How to Publish an Anthology at Your Library

Stephanie Katz
May 5 · 4 min read
Book pages folded into heart.
Book pages folded into heart.
Photo by Aung Soe Min on Unsplash

Anthologies are collections of multiple short works by different writers. Many libraries and other cultural organizations publish anthologies to showcase writers in their communities or commemorate a special event. Anthologies can be published as print books, as ebooks, or as both to reach as many readers as possible. See Libraries Publish: How to Start a Magazine, Small Press, Blog, and More for more information including sample budgets, production and distribution considerations, and example anthologies for libraries and other organizations.

Choose a Theme

The most successful, cohesive anthologies revolved around a theme that is important to your writers and readers.

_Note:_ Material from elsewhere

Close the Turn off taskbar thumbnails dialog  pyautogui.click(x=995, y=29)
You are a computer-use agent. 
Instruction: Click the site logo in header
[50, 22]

You can publish a literary anthology or poems, short stories, or comics in a specific genre. You can also create a local history anthology and pull together local ghost stories, interviews with older community members, or recipes that feature a local delicacy. Nelson Public Library in Victoria, British Columbia published a cookbook of recipes created by local chefs.

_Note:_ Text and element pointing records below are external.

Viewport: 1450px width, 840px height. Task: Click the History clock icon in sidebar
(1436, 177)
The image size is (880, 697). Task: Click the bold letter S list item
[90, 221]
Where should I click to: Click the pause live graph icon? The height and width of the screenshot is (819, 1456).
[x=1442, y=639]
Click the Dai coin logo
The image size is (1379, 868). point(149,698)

During the COVID-19 pandemic, many small publishers have announced plans to create anthologies to chronicle people’s experience during this time. Your library can publish an anthology of work created by patrons during the pandemic, or you can select a different difficult event in the community to document, such as a natural disaster. Osterhout Free Library in Wilkes-Barre, Pennsylvania published a special flood issue of their literary magazine to document how a series of floods impacted their residents.

Compile the Works

To find works for your anthology, you can hold open submissions or commission new works, or you can gather existing works from your archive or the public domain. Libraries Publish explains how to hold open submissions and gives reviews of free and paid submissions management software such as Submittable.

Your submissions page should clearly state:

  • Who can submit
  • How to submit
  • The deadline
  • The permissions the writer is granting you
  • The payment for published work if any
  • An anticipated publication date

Once you have all your works, arrange them so they work together to form a book. Consider juxtaposes shorter works with longer ones to keep reader engaged throughout the anthology.

Write the Introduction

Write an introduction to your anthology to set the stage for the following works. Some anthologies have an introduction written by the anthology editor and a foreword written by someone else to help endorse the book. For example, if you publish an anthology of poems, you may have your city of state’s poet laureate write a foreword to briefly explain the importance of poetry and get readers excited to read the anthology.

Produce the Anthology

The exact steps you take to produce your anthology will depend on whether you plan to create a print book, and ebook, or both. It will also depend on how you plan to distribute your book. For example, you may take different steps to distribute your book for free on your library site than you would to distribute it for payment on Kindle.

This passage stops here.